▸ Text shown:
June announces a trip to Texas to see their parents before treatment. At home in San Antonio, the sisters fall back into familiar dynamics. Mom inspects their bodies for weight changes. They attend Saturday evening Mass at the Church of the Korean Martyrs, where Mom leads the choir. A flashback reveals the traumatic day their mother disappeared when Jayne was 15. Mom gave her a gold ring with two rubies, set a table of favorite foods, and fed Jayne generously before vanishing for three months. Two weeks before leaving, Mom had slapped Jayne across the face for trying on her
hanbok, a traditional Korean wedding dress, screaming that her daughters did not get to have everything. Jayne never told anyone she witnessed Mom's departure, and the guilt catalyzed her eating disorder: a desperate need to purge what she had consumed, to undo the meal that felt like a bribe.
Back in New York, Patrick and Jayne grow closer. He reveals that Aliyah, a woman Jayne assumed was his girlfriend, is his ex. They spend a night together, and for the first time Jayne stays present in her body during sex. She cries afterward from an unfamiliar sense of safety. Patrick tells her he likes her and that she does not have to feel like she is overstaying her welcome.
One morning Jayne returns to June's apartment to find her sister in a blood-filled bathtub, not from self-harm but from a devastating period caused by her uterine cancer. Jayne washes June's hair as June cries silently. The scene triggers Jayne's guilt over a high school incident when June bled through her clothes and students tormented her; Jayne, desperate for social acceptance, had hidden rather than defending her sister.

▸ Problems to solve:
[a] Translate this sentence from the plot summary above into Spanish: "Jayne washes June's hair as June cries silently."
[b] According to the plot summary above, at which church does Mom lead the choir?

▸ Dataset entries:

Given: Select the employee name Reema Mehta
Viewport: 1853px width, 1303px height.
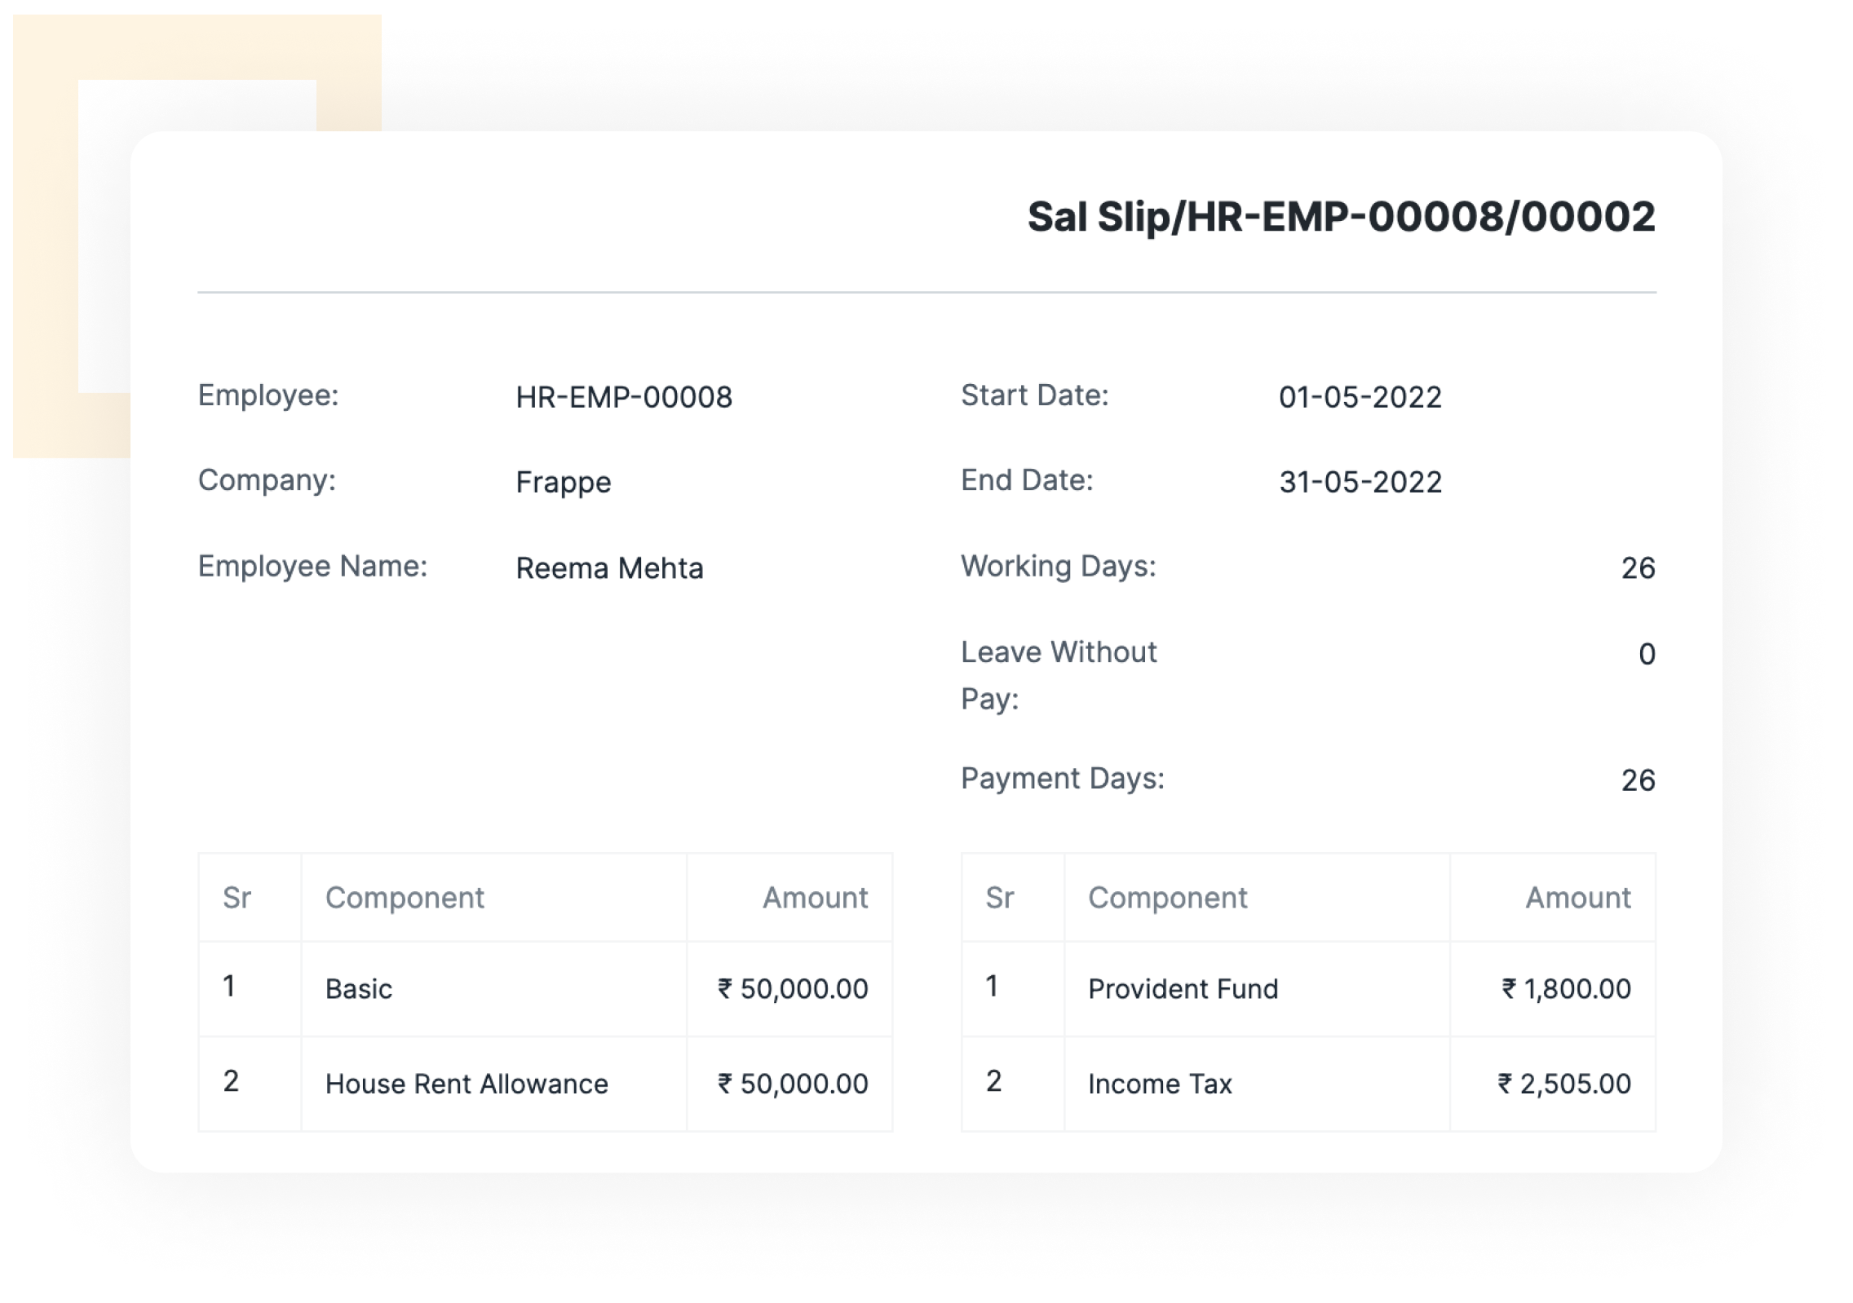Looking at the screenshot, I should point(609,568).
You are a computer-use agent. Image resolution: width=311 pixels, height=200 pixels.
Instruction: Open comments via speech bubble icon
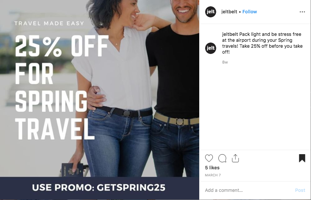click(x=222, y=158)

▸ Solutions:
[a] Jayne le lava el pelo a June mientras June llora en silencio.

[b] The Church of the Korean Martyrs.